§ **Exercise requirements**:
Reproduce the passage of the keto text word for word, starting with "Basically, the whole" and going on through "you into ketosis.)".

Provided text START

If you do a search for CICO and calories, you can read plenty of good topics regarding why most of us don’t count calories.
Especially when you are first beginning keto, don’t count anything but carbs. If you are restricting calories while trying to live a keto life, you’re going to burn out fast, give up, and move on to another yo yo diet. Not only that but, anecdotal evidence from this forum shows newbies who restrict calories seeing no changes or even gaining weight.
A ketogenic way of eating is not about restricting anything but insulin spikes which we control by eating low carbohydrates and allowing our bodies to shift to burning ketones as fuel. It is not a yo yo diet. It’s not yo mama’s diet. It’s a way of eating that allows your body to heal itself with a side effect of weight loss. Your body does not care what arbitrary number you use to judge it by. All it cares about is taking the right inputs and being its best self. We have two sayings here, “keep calm and keto on” and “trust the process.”
There are two phases to ketosis and a ketogenic lifestyle.
Nutritional ketosis is phase one. Your body begins to produce and uptake some ketones while dumping the rest. It will still search for glucose to use as fuel. In this phase it’s not an efficient process. It has to work actively to get rid of stored glycogen, clean up excess blood sugar, and turn on the ability to use ketones.
Fat adaptation is phase two. Your body is efficiently producing ketones from intake and stored body fat and is also using them efficiently for energy. It takes around 6-8 weeks of strict keto to achieve for many but not all.
Basically, the whole point of doing the ketosis is to reach the fat adaptation. People who stop short won’t ever experience the true reason for the work they and their body have put into this metabolic shift.
The basic “rules” I go by and many others can agree with especially for beginners are:
*20g net carbs max (you might tolerate more but, starting out, 20g net carbs or less will get you into ketosis.)
*Moderate protein (1g-1.5g per kg of lean bodyweight is a good goal based on the 2 Dudes recommendations.)
*Fat to satiety (add fat to every meal and, if you are hungry, eat more fat. Don’t be afraid of fat. It is energy.)
*Do not restrict calories
*Drink plenty of water
*Get plenty of sodium and other electrolytes
*Do not do excessive exercise to try losing excess weight. You may notice decreased stamina in the beginning. Listen to your body.

Provided text END
Supplied data START

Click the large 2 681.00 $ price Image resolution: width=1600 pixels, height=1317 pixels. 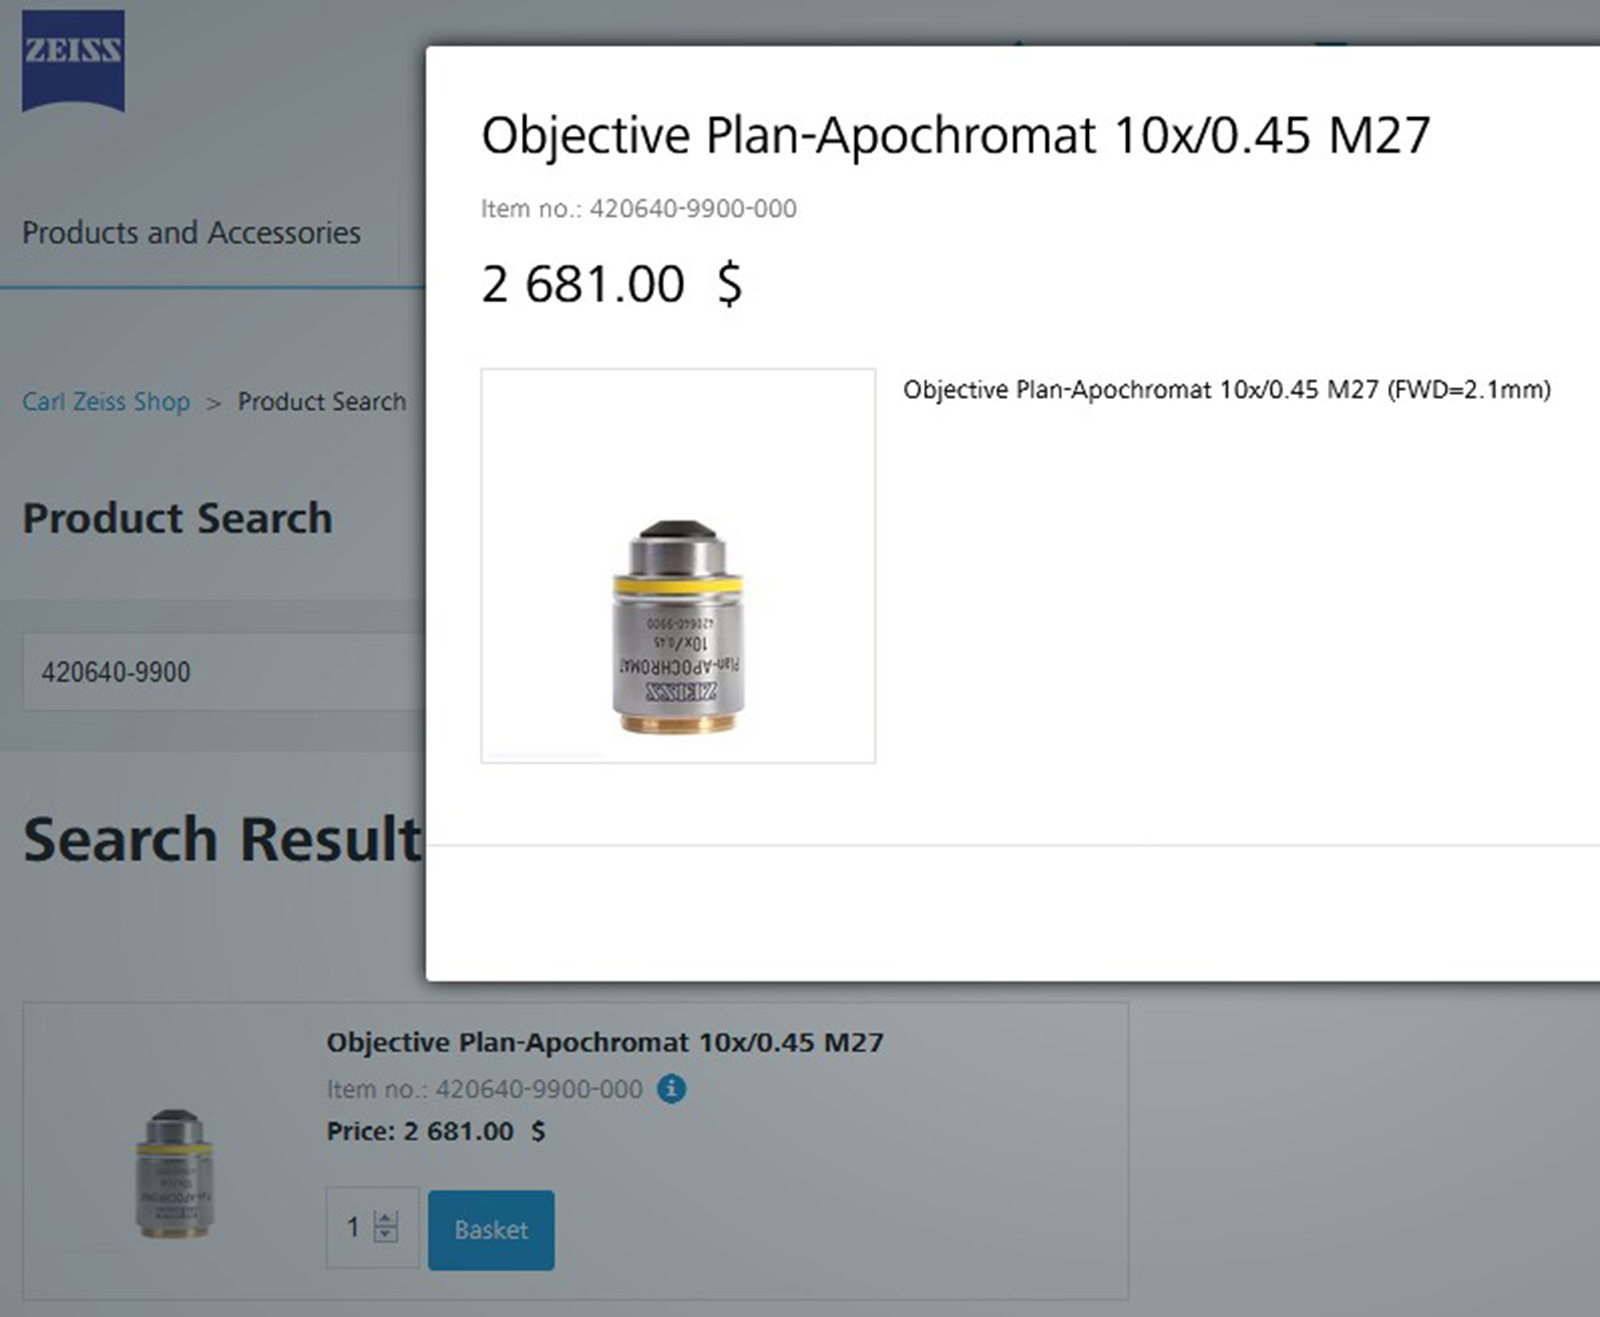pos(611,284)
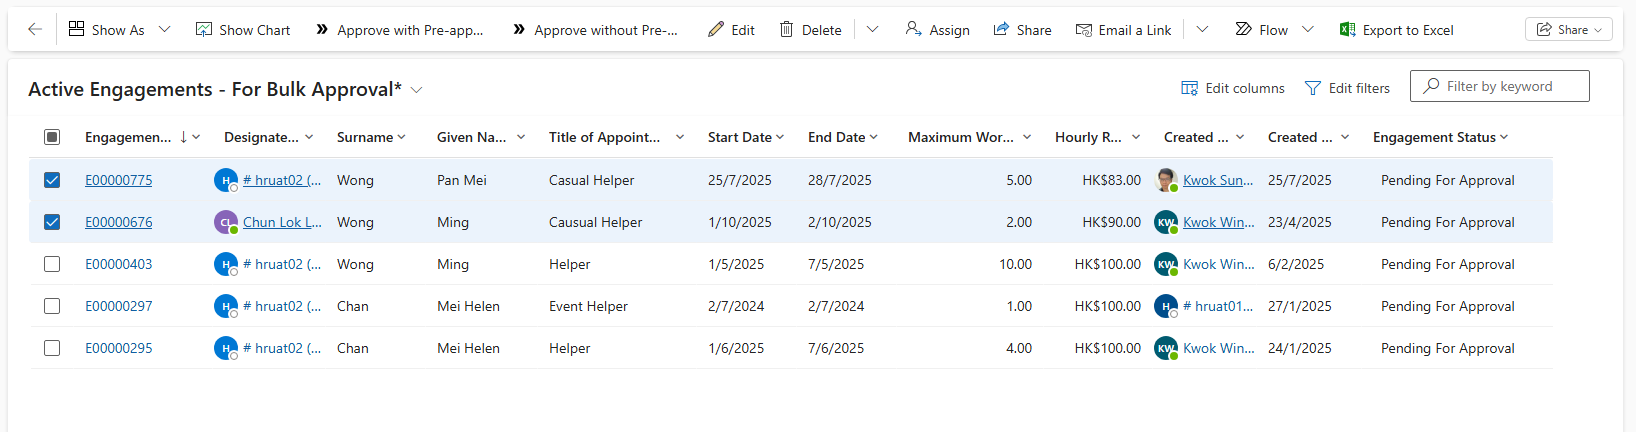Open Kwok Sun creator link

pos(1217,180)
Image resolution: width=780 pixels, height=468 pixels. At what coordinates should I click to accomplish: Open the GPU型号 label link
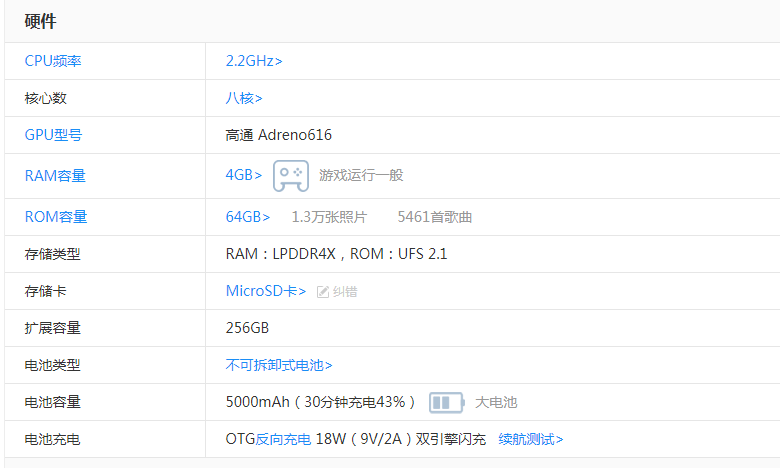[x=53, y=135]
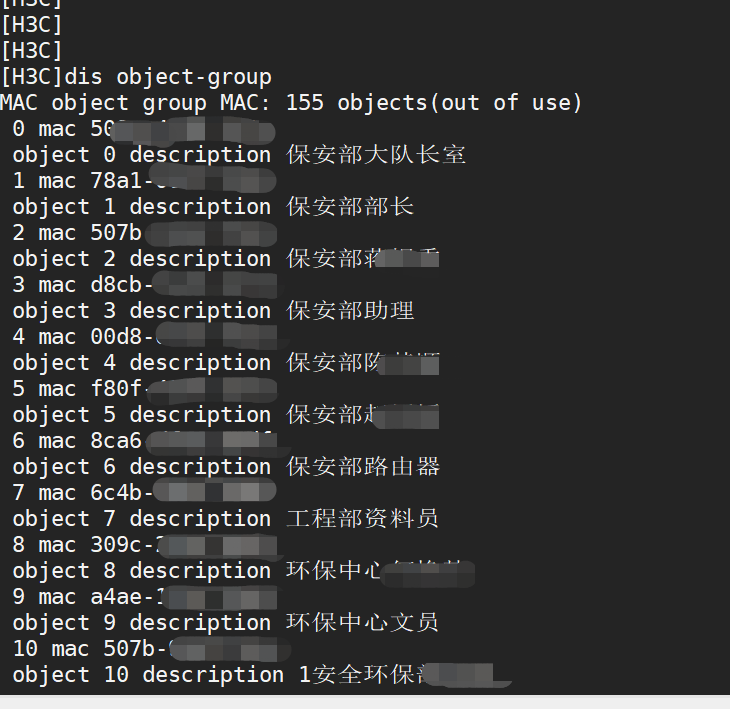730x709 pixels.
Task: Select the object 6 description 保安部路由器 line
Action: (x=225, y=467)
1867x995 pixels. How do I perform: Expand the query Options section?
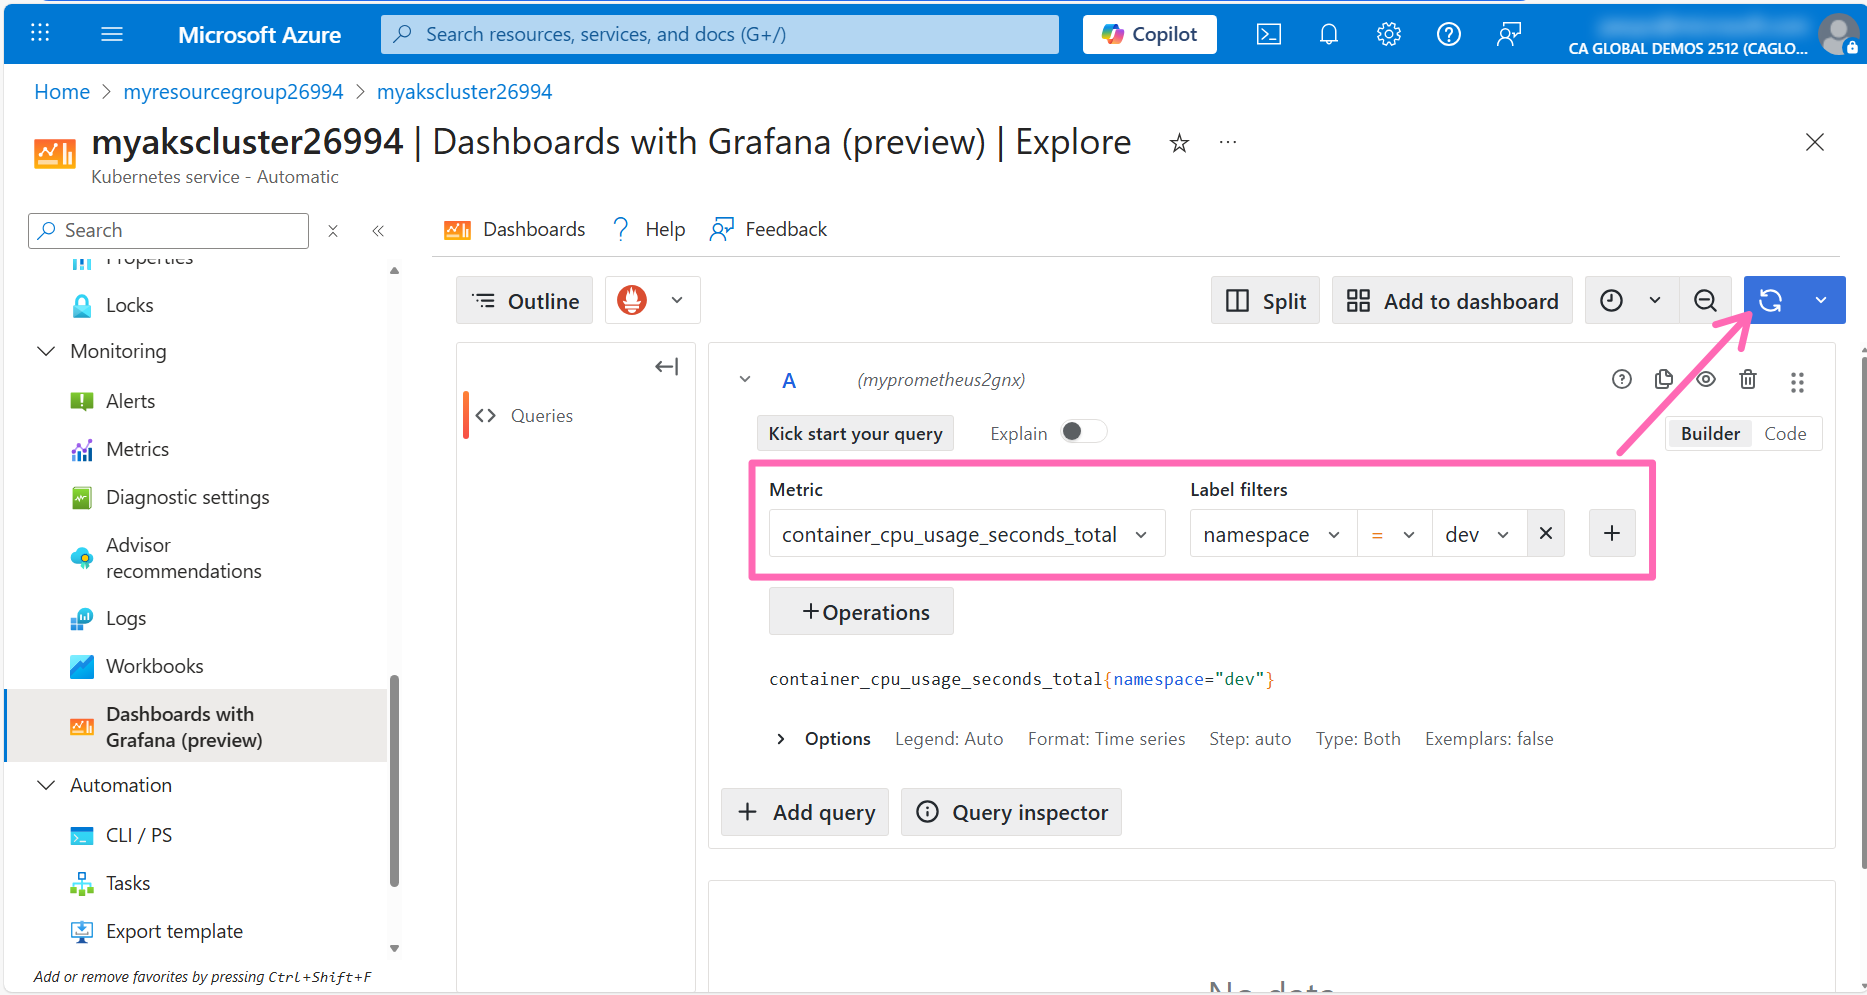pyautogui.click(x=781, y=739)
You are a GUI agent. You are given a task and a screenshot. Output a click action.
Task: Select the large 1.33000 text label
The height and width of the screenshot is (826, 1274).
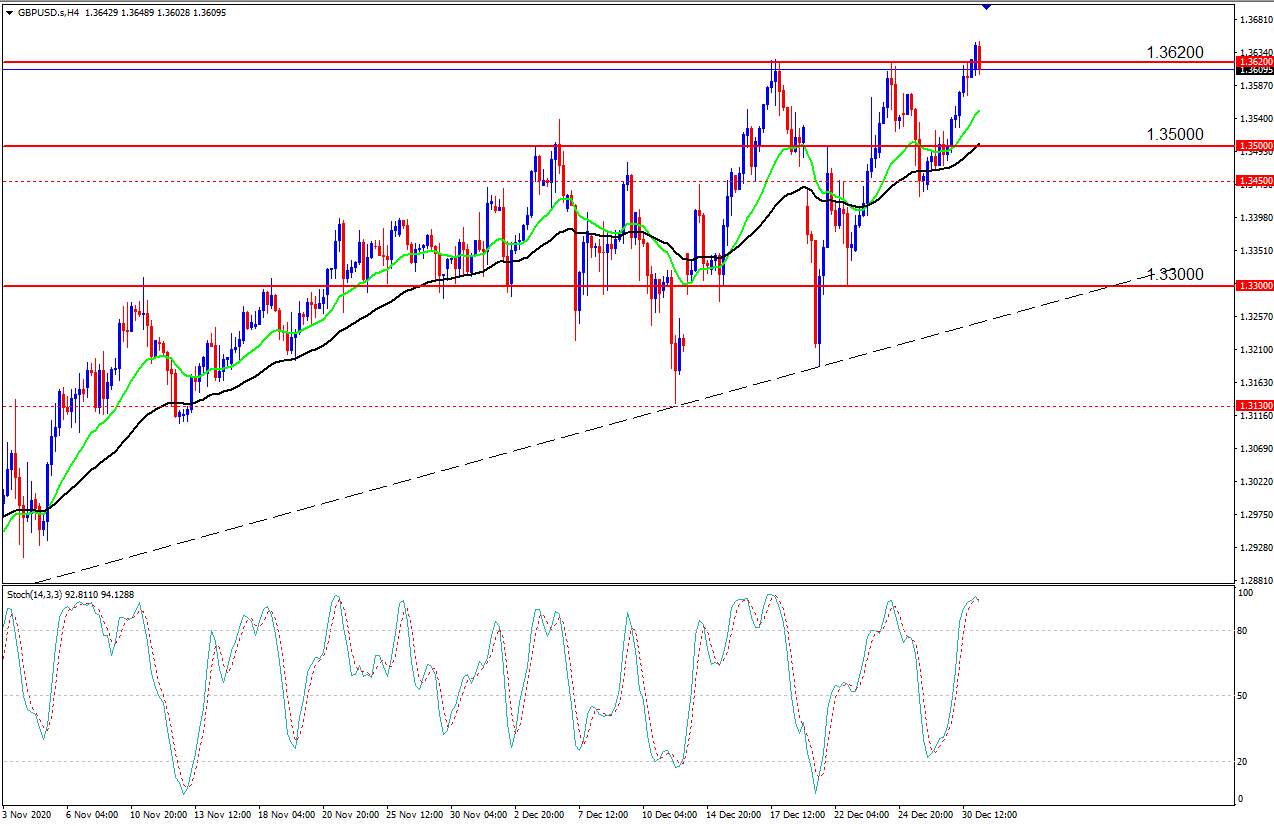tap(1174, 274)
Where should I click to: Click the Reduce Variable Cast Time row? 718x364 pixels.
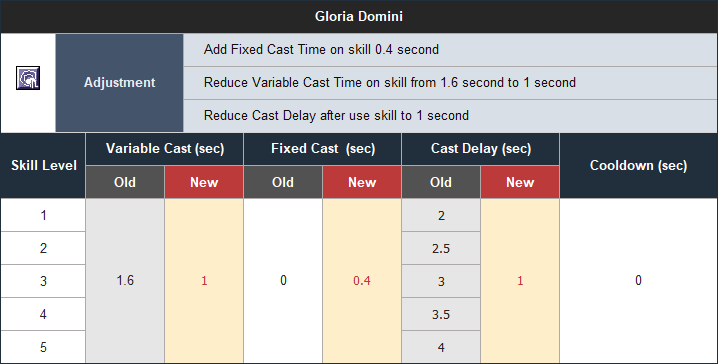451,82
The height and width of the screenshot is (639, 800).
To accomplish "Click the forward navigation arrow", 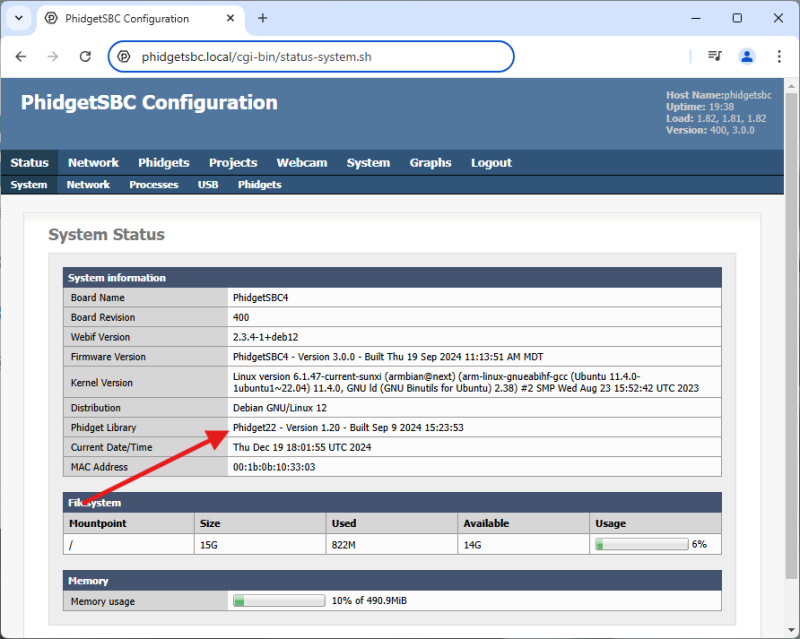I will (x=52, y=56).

Supplied data END

§ **Response area**:
Basically, the whole point of doing the ketosis is to reach the fat adaptation. People who stop short won’t ever experience the true reason for the work they and their body have put into this metabolic shift.
The basic “rules” I go by and many others can agree with especially for beginners are:
*20g net carbs max (you might tolerate more but, starting out, 20g net carbs or less will get you into ketosis.)